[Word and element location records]
####################

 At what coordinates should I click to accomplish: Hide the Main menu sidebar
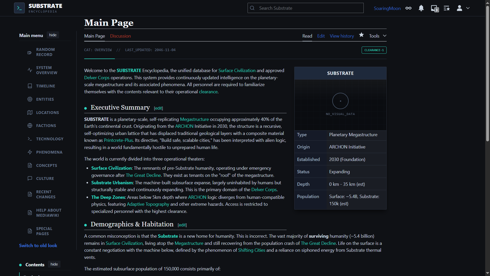click(x=53, y=35)
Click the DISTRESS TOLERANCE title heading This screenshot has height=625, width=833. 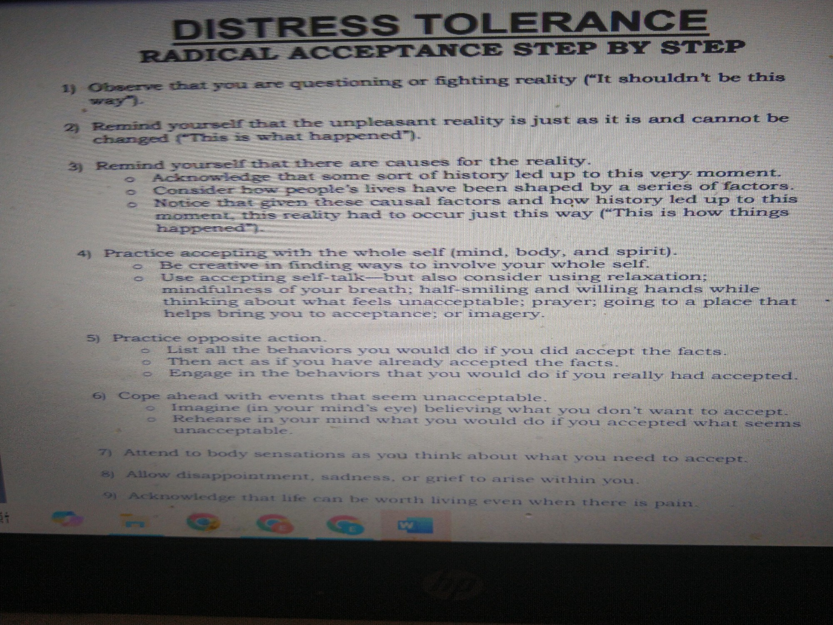point(440,26)
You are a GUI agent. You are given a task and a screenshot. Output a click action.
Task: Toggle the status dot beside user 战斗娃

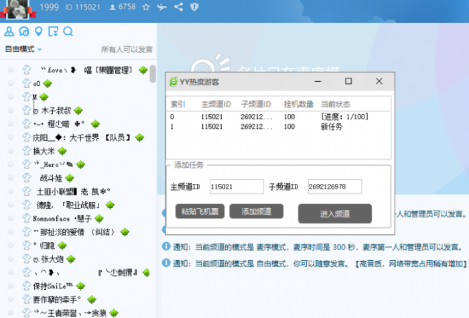pos(11,178)
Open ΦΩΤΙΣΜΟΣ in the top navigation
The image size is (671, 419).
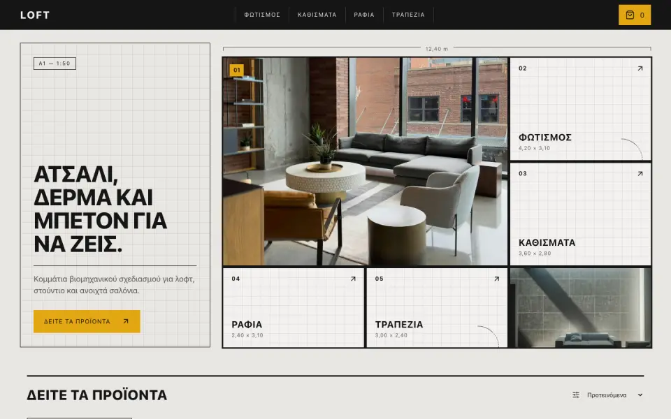point(262,15)
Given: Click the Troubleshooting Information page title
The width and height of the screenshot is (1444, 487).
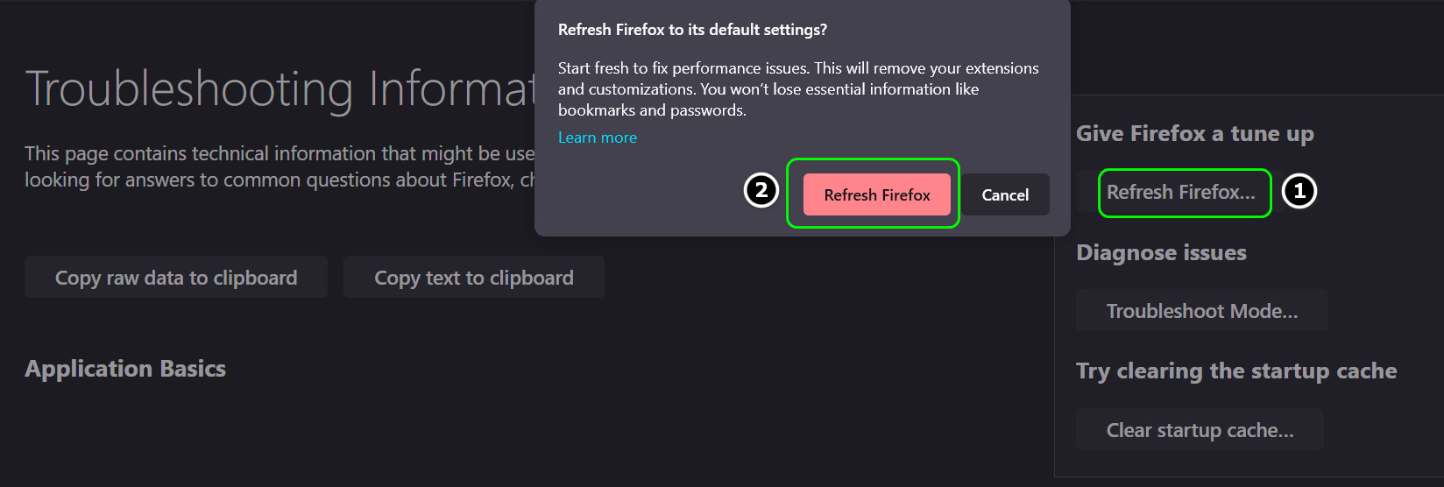Looking at the screenshot, I should (280, 89).
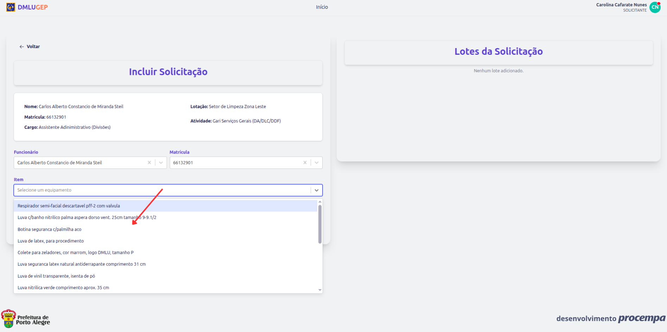
Task: Open the Início menu item
Action: (322, 7)
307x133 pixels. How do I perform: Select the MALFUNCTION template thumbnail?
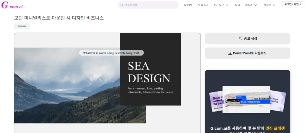[246, 100]
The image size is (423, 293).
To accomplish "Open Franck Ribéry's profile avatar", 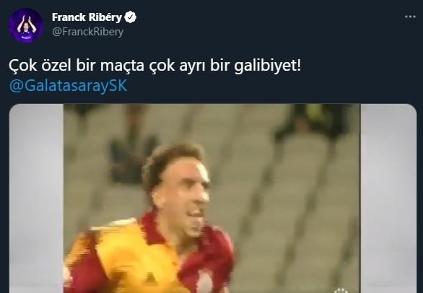I will [26, 25].
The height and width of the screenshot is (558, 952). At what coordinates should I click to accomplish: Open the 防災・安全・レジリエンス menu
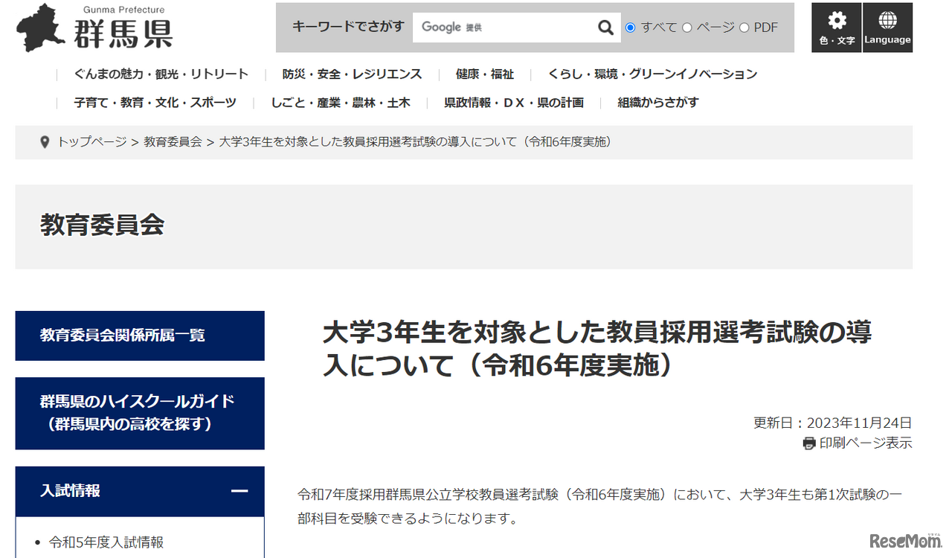(351, 74)
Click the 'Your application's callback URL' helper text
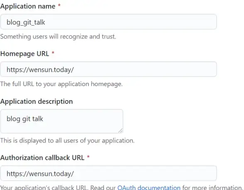Viewport: 244px width, 190px height. point(44,188)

####################

== Stated goal ==
Copy out the lines of the records exactly as they appear, starting at the line that contains "Click the 'Your" and ending at the end of the records. Leave the pictures out of your copy.

== Exercise output ==
Click the 'Your application's callback URL' helper text
Viewport: 244px width, 190px height. point(44,188)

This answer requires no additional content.